Using GPUs on the NCI National Facility Xe

A small number of GPUs have been installed on the Xe cluster to provide an environment for users to run GPU-enabled code, and for the National Facility to gain experience with using and managing GPUs.

The GPUs are available to all users. There is no specific charge for GPU usage but jobs are charged for associated CPU usage.

This document describes how to get started using the GPUs. For further help with using the GPUs, please email help@nf.nci.org.au.

System Configuration

The GPUs are an extension of the Xe system. Users should familiarise themselves with the Xe documentation for the basic setup and use of the system (Xe Userguide, Xe Hardware).

We have 16 Xe compute nodes (x1 to x16) deployed with nVidia Tesla s2050 GPU systems. Each of these Xe nodes is connected to a half unit of Tesla s2050 at 8Gbytes/s (via PCI-e Gen2). Each of these Xe nodes (2 quad core Xeon sockets) has access to the following:

The Fermi GPU architecture is depicted in the following diagram:

fermi_arch.jpg

More details of Tesla s2050 and Fermi Achitecture can be retrieved from http://www.nvidia.com/object/product-tesla-S2050-us.html and http://www.nvidia.com/object/fermi_architecture.html.

Accessing the GPUs on Xe

Preparing Job Script

Access to GPUs is through the Xe PBS batch system. The following is a typical sample PBS job script with shows the minimum requirements for submitting a job with a GPU-enabled executable.

  #!/bin/bash
  #PBS -l ngpus=2
  #PBS -l ncpus=1
  module load nvidia
  PATH_TO_GPU_EXECUTABLE > output_file

The "-l ngpus" flag specifies the number of GPUs that will be dedicated to the job. Requested GPUs (and their attached memory) are always dedicated to at most a single job. There is a temporary constraint that both GPUs on a node must be allocated to the one job meaning that requests for GPUs must be in multiples of 2. For jobs requiring multiple nodes, all cpus of the nodes must be requested. This means that ncpus must be a multiple of 8, and ngpus must (currently) be the corresponding multiple of 2, ie.

  #PBS -lncpus=8n
  #PBS -lngpus=2n

for some positive integer n.

As a consequence of this, the maximum number of GPU jobs that PBS will simultaneously execute is 16. We plan to address this limitation in the future.

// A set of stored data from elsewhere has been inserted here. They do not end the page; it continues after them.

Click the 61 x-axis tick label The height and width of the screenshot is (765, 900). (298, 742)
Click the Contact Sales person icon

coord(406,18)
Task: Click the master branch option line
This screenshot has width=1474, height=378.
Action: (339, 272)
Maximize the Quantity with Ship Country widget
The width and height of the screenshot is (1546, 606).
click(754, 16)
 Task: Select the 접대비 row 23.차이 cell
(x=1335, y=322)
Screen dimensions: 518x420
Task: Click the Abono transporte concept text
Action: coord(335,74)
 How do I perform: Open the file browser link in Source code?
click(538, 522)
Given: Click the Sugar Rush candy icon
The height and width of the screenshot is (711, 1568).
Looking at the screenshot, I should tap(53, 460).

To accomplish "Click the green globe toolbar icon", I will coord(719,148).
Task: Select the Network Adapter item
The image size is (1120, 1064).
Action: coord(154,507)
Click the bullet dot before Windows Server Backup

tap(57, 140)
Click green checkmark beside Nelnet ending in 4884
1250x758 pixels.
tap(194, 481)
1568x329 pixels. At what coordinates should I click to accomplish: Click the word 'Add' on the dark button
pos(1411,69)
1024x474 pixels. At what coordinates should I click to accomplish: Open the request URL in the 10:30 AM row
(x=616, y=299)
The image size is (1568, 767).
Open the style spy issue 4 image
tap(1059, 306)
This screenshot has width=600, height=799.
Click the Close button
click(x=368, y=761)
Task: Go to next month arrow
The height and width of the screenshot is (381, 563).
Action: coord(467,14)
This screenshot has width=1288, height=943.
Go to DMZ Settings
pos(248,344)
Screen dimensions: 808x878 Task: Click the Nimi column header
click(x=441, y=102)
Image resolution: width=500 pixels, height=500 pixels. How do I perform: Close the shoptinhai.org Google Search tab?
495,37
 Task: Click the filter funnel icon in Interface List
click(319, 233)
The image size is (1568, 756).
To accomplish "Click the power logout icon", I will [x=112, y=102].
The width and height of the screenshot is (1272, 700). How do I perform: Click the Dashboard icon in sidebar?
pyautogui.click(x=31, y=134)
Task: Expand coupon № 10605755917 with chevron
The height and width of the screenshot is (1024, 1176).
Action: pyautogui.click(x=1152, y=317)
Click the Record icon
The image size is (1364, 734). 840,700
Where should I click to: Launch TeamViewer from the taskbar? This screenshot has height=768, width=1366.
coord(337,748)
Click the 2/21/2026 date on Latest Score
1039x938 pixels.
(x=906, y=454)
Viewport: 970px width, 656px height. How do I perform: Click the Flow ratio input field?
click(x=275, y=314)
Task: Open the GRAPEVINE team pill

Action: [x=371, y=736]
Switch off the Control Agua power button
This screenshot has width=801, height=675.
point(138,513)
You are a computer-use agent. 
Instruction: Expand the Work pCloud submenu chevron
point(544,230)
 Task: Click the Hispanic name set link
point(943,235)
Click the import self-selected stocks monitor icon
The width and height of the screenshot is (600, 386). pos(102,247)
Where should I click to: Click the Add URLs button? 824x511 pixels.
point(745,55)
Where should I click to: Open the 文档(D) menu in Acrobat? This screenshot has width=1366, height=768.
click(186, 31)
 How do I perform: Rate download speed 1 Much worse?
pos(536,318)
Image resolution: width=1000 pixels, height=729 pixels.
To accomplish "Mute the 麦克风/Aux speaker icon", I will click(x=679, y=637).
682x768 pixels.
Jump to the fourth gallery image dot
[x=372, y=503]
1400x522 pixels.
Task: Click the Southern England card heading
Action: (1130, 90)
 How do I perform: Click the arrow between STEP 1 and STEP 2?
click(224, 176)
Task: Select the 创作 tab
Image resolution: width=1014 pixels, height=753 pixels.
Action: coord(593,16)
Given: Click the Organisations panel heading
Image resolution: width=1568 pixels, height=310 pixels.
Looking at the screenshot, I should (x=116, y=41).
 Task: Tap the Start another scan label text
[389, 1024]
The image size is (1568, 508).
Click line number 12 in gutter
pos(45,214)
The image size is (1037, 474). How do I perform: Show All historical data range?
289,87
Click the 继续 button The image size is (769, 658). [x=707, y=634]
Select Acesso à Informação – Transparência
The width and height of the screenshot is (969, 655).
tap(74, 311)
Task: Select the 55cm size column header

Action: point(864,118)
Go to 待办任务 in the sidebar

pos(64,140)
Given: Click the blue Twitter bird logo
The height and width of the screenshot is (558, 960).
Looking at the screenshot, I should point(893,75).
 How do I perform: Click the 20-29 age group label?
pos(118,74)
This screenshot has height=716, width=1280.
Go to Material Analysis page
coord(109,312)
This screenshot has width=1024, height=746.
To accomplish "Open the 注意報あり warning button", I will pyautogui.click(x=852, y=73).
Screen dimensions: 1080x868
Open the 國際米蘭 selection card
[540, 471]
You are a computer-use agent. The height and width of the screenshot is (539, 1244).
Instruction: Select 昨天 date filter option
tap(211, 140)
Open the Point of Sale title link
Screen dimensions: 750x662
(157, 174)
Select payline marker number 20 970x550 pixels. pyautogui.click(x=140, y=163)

If you wish to gain access to more than 2 GPUs in a job, you will need to use MPI (or pbsdsh/pbs_rsh). This is because PBS only starts the job on the first node (with the first 2 GPUs). That means you will need to request a multiple of 8 CPUs, and be aware of MPI locality when launching the MPI processes and communicating with the GPUs.

The load of the nvidia module is required to run any GPU program. Users should never need to load a specific nvidia module version (ie. always use "module load nvidia", and never something like "module load nvidia/256.40").

Submit Job

After your have prepared the job script, it need to be submitted to PBS, as follows, to allow your job to run on Xe. (Note that at the NF, jobs do not need to be submitted to a special queue.)

$ qsub job_script

Compiling code

The system environment has been set up to support both Cuda and OpenCL programs.

Compiling Cuda code

$ module load cuda
$ nvcc -o executable source.cu -lcuda -lcudart

The nVidia compiler is called nvcc, and it is provided by loading the cuda module. This module will also give access to the rest of the Cuda Toolkit. The nvidia module will be automatically loaded by the cuda module (unless it has already been loaded).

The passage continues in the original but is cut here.